Es gab viele interessierte und fachkundige Nachfragen von den Frauen, unter anderem auch zur Wirtschaftlichkeit, zur Größe eines ganzen Anteils, zur Zahl der Mitarbeitenden, Versicherungsfragen, ob Mitarbeit verpflichtend ist und und und. Und ja, es gab auch welche, die selber überlegen, auf Solidarische Landwirtschaft “umzusteigen”.

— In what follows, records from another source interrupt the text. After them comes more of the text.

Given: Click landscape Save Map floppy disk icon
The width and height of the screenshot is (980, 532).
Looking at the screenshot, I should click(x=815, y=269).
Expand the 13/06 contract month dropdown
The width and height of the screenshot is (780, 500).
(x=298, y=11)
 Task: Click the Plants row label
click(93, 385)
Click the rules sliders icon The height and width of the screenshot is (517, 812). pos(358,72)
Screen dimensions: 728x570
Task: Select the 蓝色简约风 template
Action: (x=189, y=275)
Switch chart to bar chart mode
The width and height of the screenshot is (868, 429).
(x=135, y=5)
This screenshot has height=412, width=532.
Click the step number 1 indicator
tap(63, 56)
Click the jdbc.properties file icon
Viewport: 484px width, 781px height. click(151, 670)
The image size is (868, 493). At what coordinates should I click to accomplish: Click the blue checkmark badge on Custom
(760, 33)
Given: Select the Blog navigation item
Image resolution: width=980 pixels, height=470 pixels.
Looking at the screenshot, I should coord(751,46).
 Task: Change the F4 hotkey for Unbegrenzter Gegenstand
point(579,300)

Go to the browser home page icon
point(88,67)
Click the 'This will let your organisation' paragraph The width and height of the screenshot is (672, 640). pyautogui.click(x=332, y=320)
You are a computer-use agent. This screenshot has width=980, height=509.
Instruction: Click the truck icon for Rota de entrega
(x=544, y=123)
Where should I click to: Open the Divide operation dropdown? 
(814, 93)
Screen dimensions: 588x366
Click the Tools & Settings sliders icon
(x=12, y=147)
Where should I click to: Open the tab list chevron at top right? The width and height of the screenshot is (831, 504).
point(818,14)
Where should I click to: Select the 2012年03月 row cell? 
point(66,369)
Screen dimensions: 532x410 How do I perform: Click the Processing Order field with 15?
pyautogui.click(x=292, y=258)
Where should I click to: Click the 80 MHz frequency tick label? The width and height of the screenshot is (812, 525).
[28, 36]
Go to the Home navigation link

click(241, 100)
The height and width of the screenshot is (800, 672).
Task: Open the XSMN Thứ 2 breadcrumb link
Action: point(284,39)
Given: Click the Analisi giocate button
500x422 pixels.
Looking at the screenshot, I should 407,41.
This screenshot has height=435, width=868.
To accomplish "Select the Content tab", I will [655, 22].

Wetter, Wiesen, Acker und Gemüse
Seit einigen Tagen ist es nun nass geworden. In vielen Regionen reicht der Niederschlag immer noch nicht aus, um die natürlichen Grundwasserreserven wieder zu füllen. Wie bereits im letzten Hofbrief geschrieben, haben wir - bis auf eine angespannte Situation im Bezug auf Heu - die Trockenheit gut überstanden. Unsere lehmigen Böden haben Feuchtigkeit gut speichern können. Wir hatten und haben ein wunderbares Gemüsejahr. Ca. 6 Tonnen Kartoffeln konnten wir ernten. Lediglich einige Obstbäume sind sehr wahrscheinlich aufgrund der Trockenheit eingegangen.
Solawi: Wirtschaftsjahr 2019
Am 12.10.2018 haben etwa 180 Haushalte für insgesamt 110 Gemüseanteile "geboten" und unterstützen so unsere Form der Landwirtschaft für ein weiteres Jahr - und bekommen dann natürlich auch wöchentlich Gemüse vom Hof.
Am 01.01.2019 gehen wir auf dem Hof mit der Solawi in das sechste Jahr - erst in Form eines Vereins, seit 2017 als separater Betriebszweig des Hofes. Viele Dinge haben sich mittlerweile eingespielt, wir verfügen über mehr Infrastruktur und haben eine geringe Fluktuation unserer Mitglieder. Wir sind uns immer sicherer, dass wir mit dieser Form der Landwirtschaft die für uns passende Form gefunden haben.
Wenn Ihr hierzu Fragen habt oder auch einen Gemüseanteil erwerben möchtet, dann schaut bitte hier nach weiteren Informationen. Im Moment sind wir zwar "voll", führen aber eine Warteliste.
Nachwuchs
Das Beste kommt zum Schluss!
Seit dem 08.10.2018 sind Miriam und Elmar ganz stolze und glückliche Eltern von Henri.
Der kleine Mensch ist seit knapp zwei Monaten dabei, unser Leben gut durcheinanderzuwirbeln. Das ist - keiner weiß es besser als Ihr - auch der Grund dafür, dass wir mit einigen Dingen ein bisschen hinterher hängen.
Das soll es nun aber gewesen sein. Wir wünschen Euch ruhige Weihnachtstage und einen guten Übergang ins Jahr 2019.
Vielen Dank fürs Lesen und Teilhaben.